Wednesday, May 19, 2010

Roubini Says Short Treasuries: DON'T DO IT!

Nouriel Roubini, according to this article - May 19, 2010 - says you should short US Treasuries because "bond vigilantes" are going to run up interest rates, killing the value of existing bonds. The rational, roughly, is that the US has a lot of debt and rates are low now, so they'll go up. Yup.
Roubini Thoughts.

In particular, he says:
> To me, it's clear from the chart that Treasury Bond yields have hit a
> low
Chart:




Duh. I mean, yes, treasury bond rates are low. Obviously. The will go up. That's not news.
The questions are:
Will the $ remain stronger than alternative currencies? (Sure looks like it. The dollar is strengthening against everything)
Will there be big inflation (doesn't look like it so far...)
WHEN will rates go up?

Take a look at this. Look at the interest rate scale on the left. 1/2 - 2%. Scale on the bottom is 2000 - 2010.

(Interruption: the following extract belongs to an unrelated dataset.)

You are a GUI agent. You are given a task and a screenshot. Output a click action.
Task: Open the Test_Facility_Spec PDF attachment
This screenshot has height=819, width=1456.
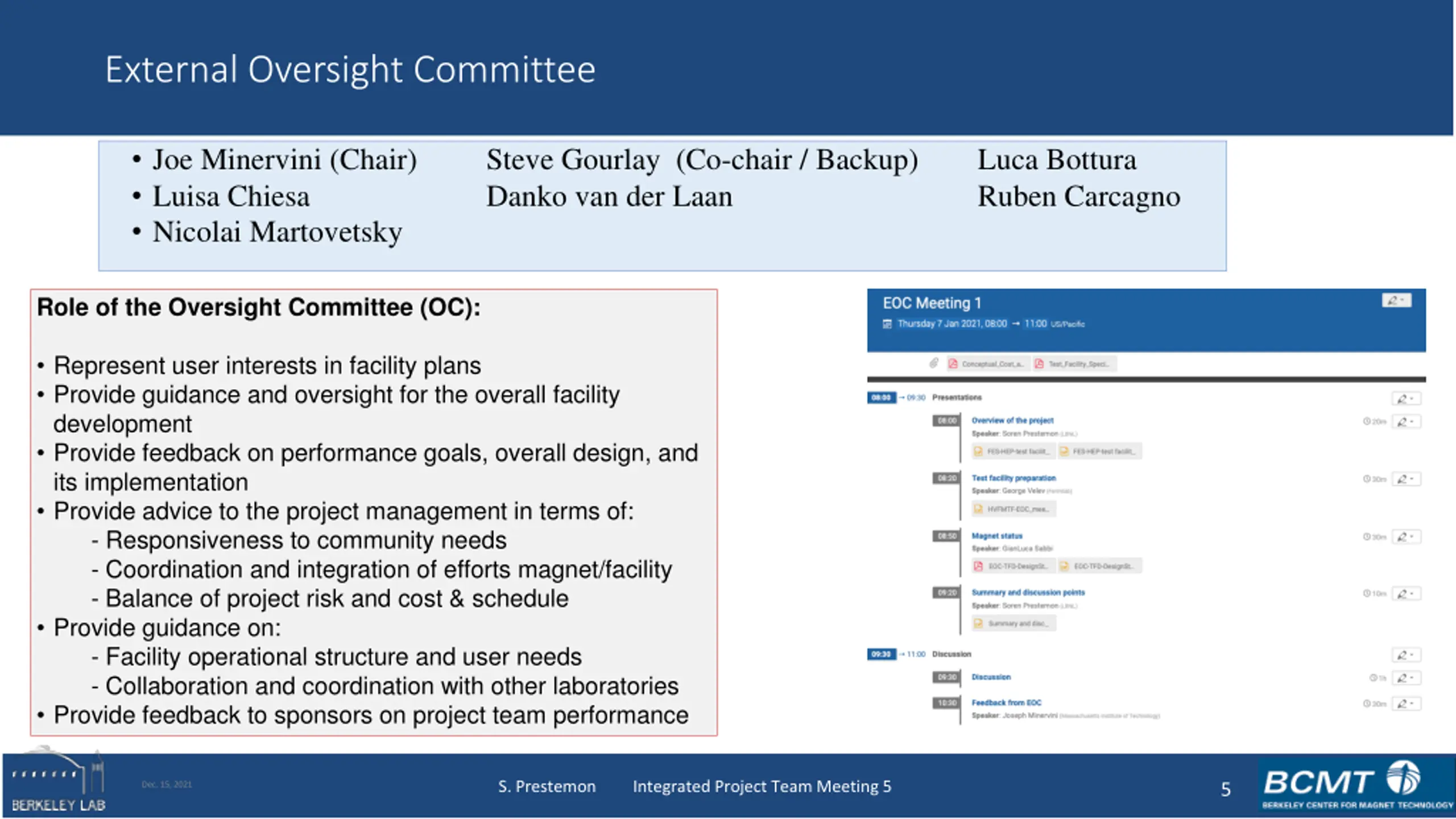[1074, 364]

That's the yield on Japanese Government Bonds (10 year bond) over the last 10 years.
They're low. They stayed low for 10 years. Our boat is not so different. The Japanese Government had a massive stimulus package too.
They took on tons of debt. That's what happened after their real estate bubble.
(I Just noticed that Roubini dismisses the Japan argument because Japan is "a country of savers." The US Savings rate has risen very significantly.
Just this month there has been another drop in mortgages for buying houses as opposed to refinancing). And another drop in mortgage rates.
People are borrowing less. )

So Roubini saying something is "clear from the chart" is just crap.
It's worth remembering the Roubini was dead wrong for a good long while about the market collapse, about bubbles and so on.
Then finally he was right! And he's a genious? He has said himself that a lot of his opinions aren't from data analysis or research - but from his gut.
He's a lot like that guy who wrote the Black Swan (Taleb). The more publicity he gets, the more arrogant he gets and the less substance there seems to be to his arguments.

Of course, he will be right again. Bond yields will go up. Maybe in 2020, but they'll go up!
They might go up sooner. I'm just saying no one knows the timing.
Right now the signs are mostly pointing the other way.
The Fed may start raising rates a little, but short term rates are not long term rates.

Another thing: He suggests GOLD as a good hedge against inflation. Gold is a terrible inflation hedge. It has very little correlation with inflation.
Inflation has been nearly flat and low for a good long long while now. Has gold been flat? Nope. It's gone up and up and up.
Almost certainly a bubble. So ... buy gold? That's supposed to be a good investment against a rise in interest rates?
Ugh.
His suggestion of shorting Treasury shares is at least a bit more direct. There are other factors besides rates the impact that stuff (volatility for example).
And he doesn't mention that not only do you lose interest on any money you put in the short TBT exchange traded fund, but you lose another 1% on top of that (built in fee -- it look slike just from glancing at their site).